Hollande can’t be sure of repeating his first-place finish next week, said Bruno Cautres, a political analyst at Cevipof, a Paris-based political research center. “The gap between Aubry and Hollande is fundamental. Above 10 percentage points he is the leader, without question. Below a dozen points, he will have a hard time.”
Segolene Royal, the Socialists’ 2007 presidential nominee, was fourth with 7 percent. Third place, at 17 percent, went to lawmaker Arnaud Montebourg, an advocate of nationalizing banks.
“Montebourg represents a trend, a current of the Socialist party that is emerging,” Cautres said. “He asks for a new constitution, no new European Union members, state control of banks and companies. His position is totally different from both Aubry and Hollande, so it’s difficult to imagine how he will endorse any of other two.”
The only losing candidate so far to endorse one of the front-runners was Manuel Valls, who told the 6 percent of voters who backed him to support Hollande.

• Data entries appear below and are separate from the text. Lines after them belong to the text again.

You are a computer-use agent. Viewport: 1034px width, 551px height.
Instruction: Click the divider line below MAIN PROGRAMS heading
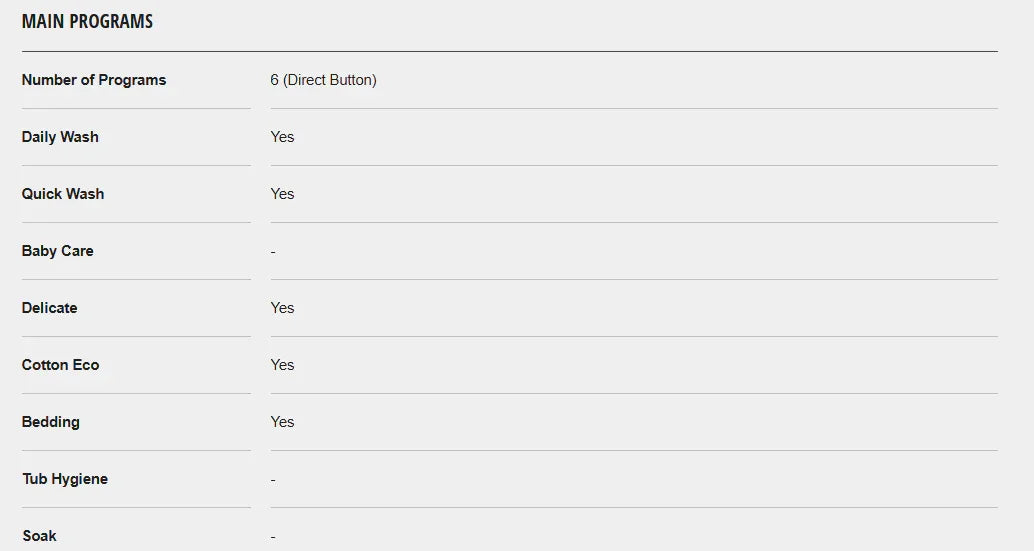(x=509, y=51)
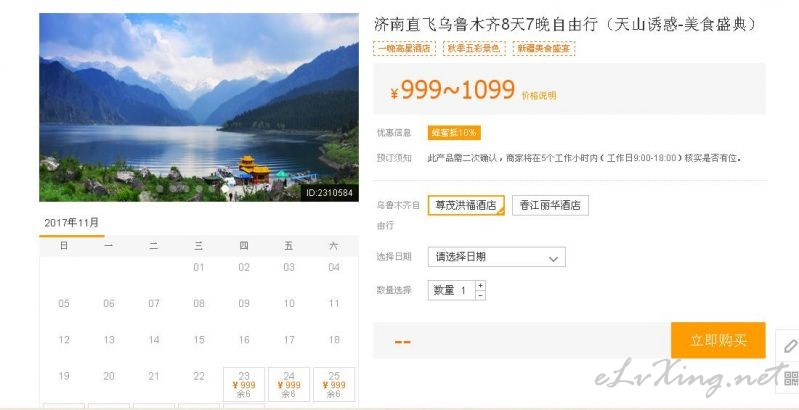Click the pencil edit icon on right edge

point(789,346)
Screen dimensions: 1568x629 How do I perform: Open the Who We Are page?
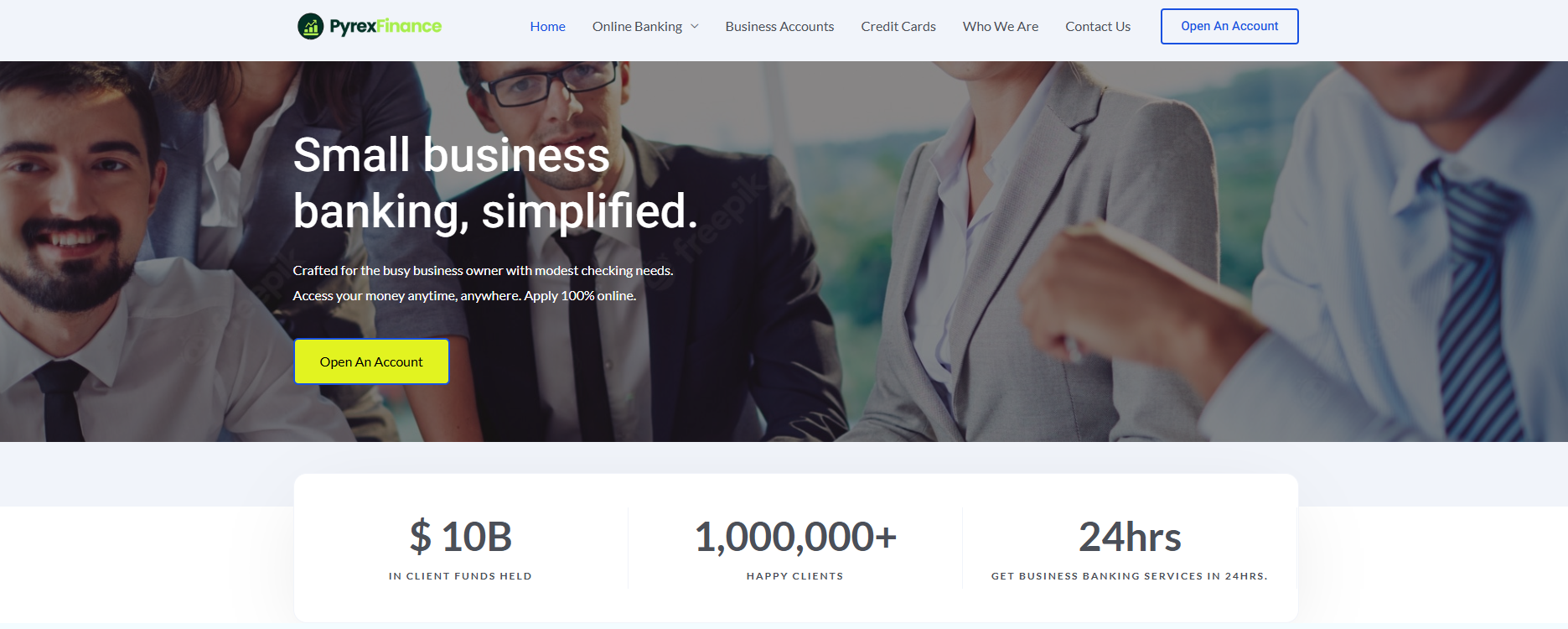[1001, 27]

“I have heard the word of this awakening, of this need for justice, and this France that wants to be heard,” Hollande said on i-Tele television when asked about Montebourg’s support.
Polls indicate that either of the potential nominees would beat Sarkozy in the general election. Sarkozy, who has yet to declare his candidacy, would take 21 percent in the first round of the general election compared with 32 percent for Hollande. Aubry would beat him 29 percent to 22 percent, according to an Ipsos survey.

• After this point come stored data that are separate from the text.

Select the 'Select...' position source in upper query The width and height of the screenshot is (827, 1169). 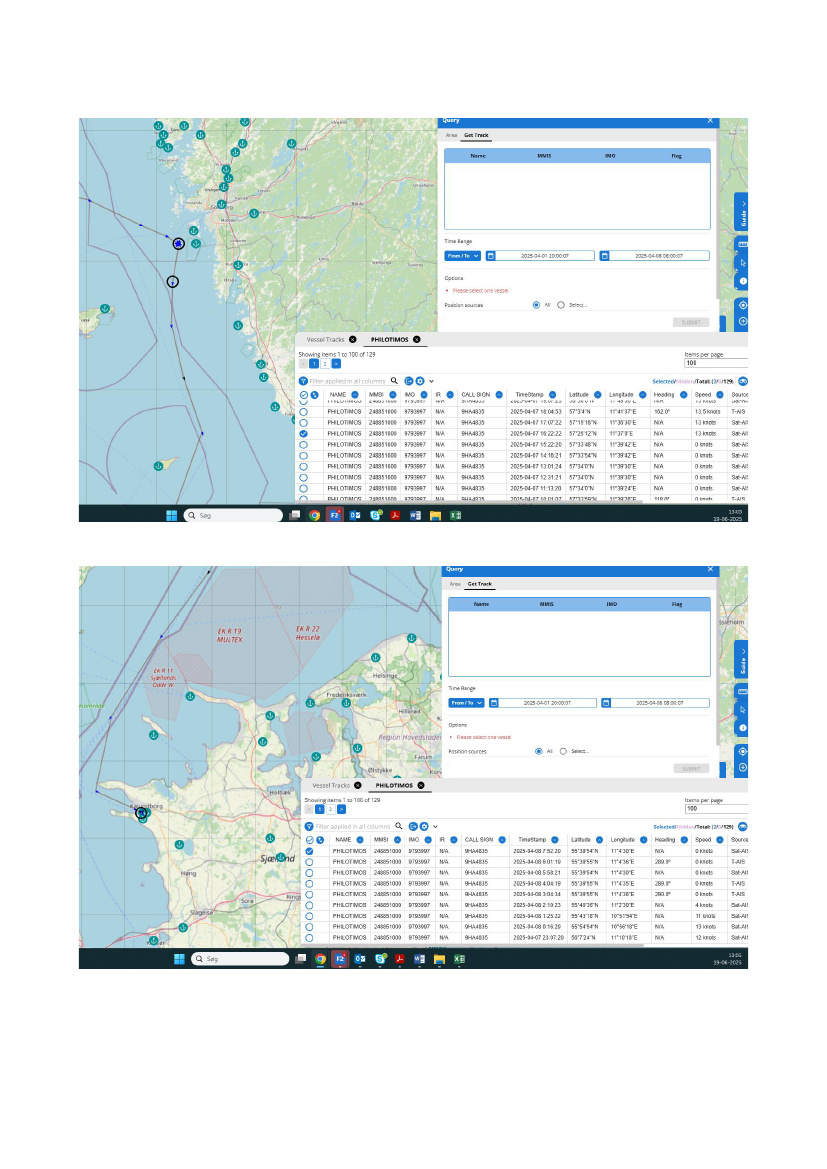point(561,304)
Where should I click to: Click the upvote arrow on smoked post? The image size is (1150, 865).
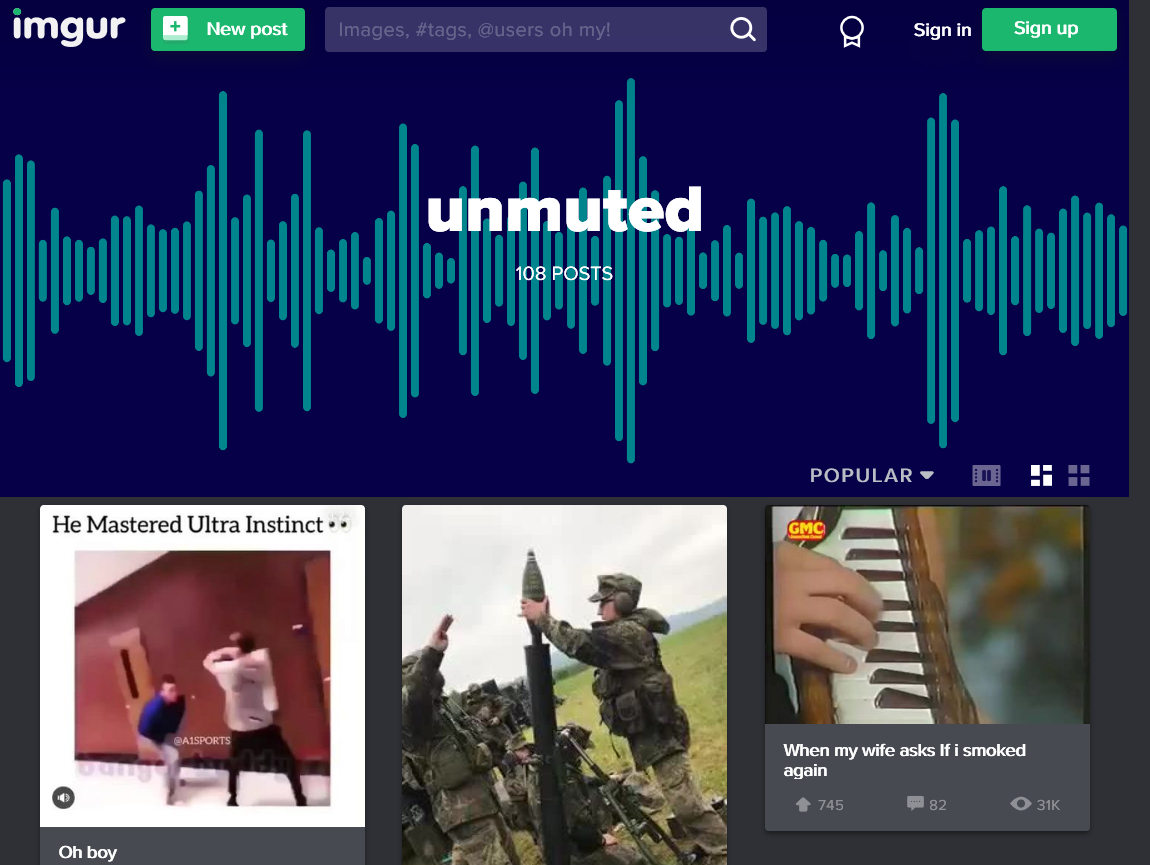pyautogui.click(x=803, y=804)
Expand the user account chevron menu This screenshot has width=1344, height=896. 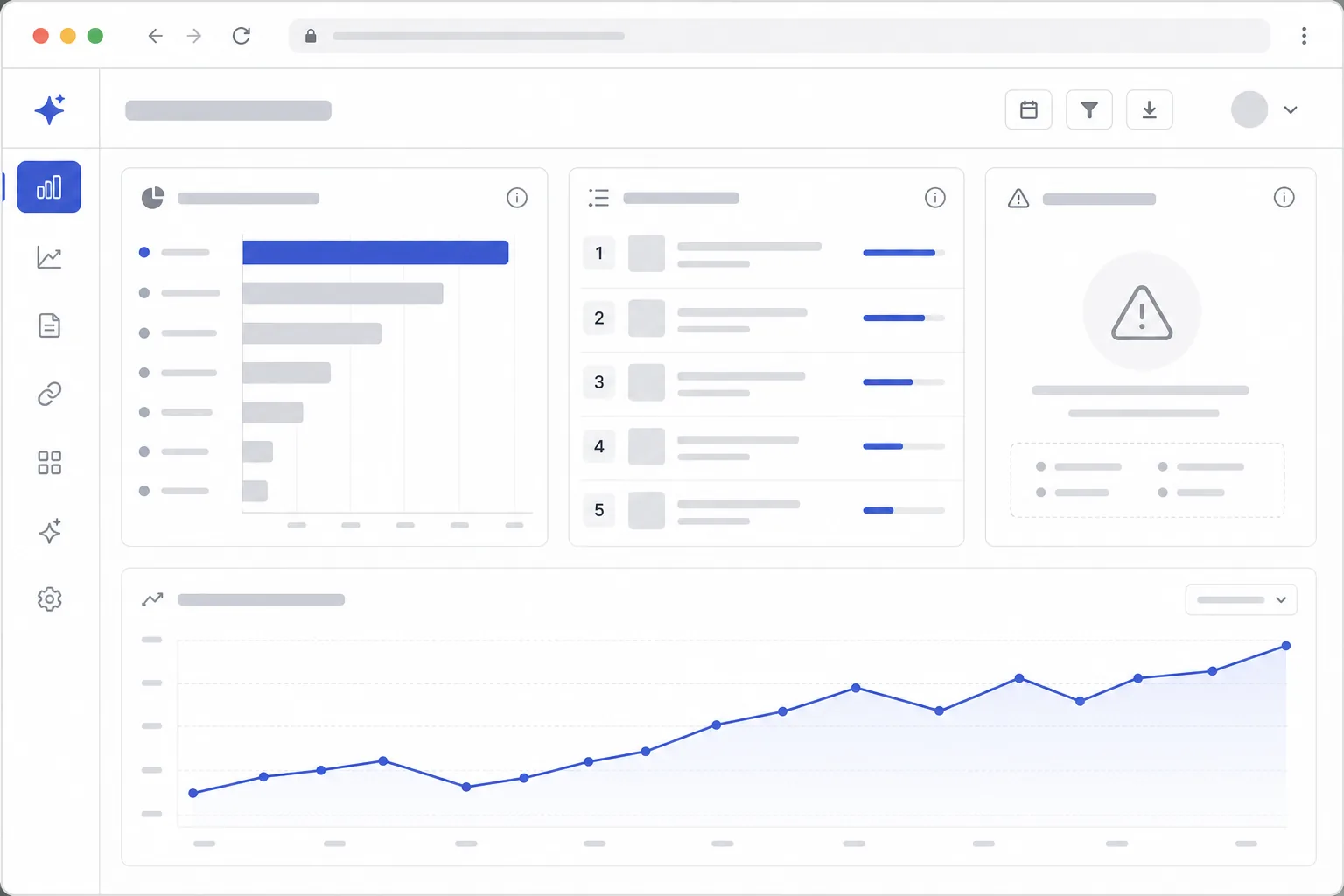click(1291, 110)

Paris-based Ipsos conducted the poll of 962 voters on Sept. 30 and Oct. 1. It didn’t provide a margin of error.
The primary was open to any French voter willing to pay 1 euro ($1.35) to the Socialist Party. It’s the first time the party opened a primary to non-members.
Socialist candidates signed a common platform in April, dubbed “The Change,” that included the creation of a public investment bank, the construction of 150,000 public-housing units, changes in taxes on companies, legalization of same-sex marriage and adoption and cutting the budget deficit to below 3 percent of gross domestic product by the end of 2013. The chosen candidate will be able to change the platform.
Aubry has called for less reliance on nuclear power, which generates about 75 percent of electricity in France. She also promised to restore the retirement age to 60, down from 62 as implemented by Sarkozy, though she would maintain the number of working years required for a pension, meaning that only people who started working as teenagers would be able to retire at 60.
Hollande has called for withdrawal from Afghanistan by the end of 2012, two years earlier than Sarkozy. He said he would revise the stock options rules for companies and the tax code for individuals and companies.
France will hold the first round of the presidential election on April 22 and the second and final round on May 6.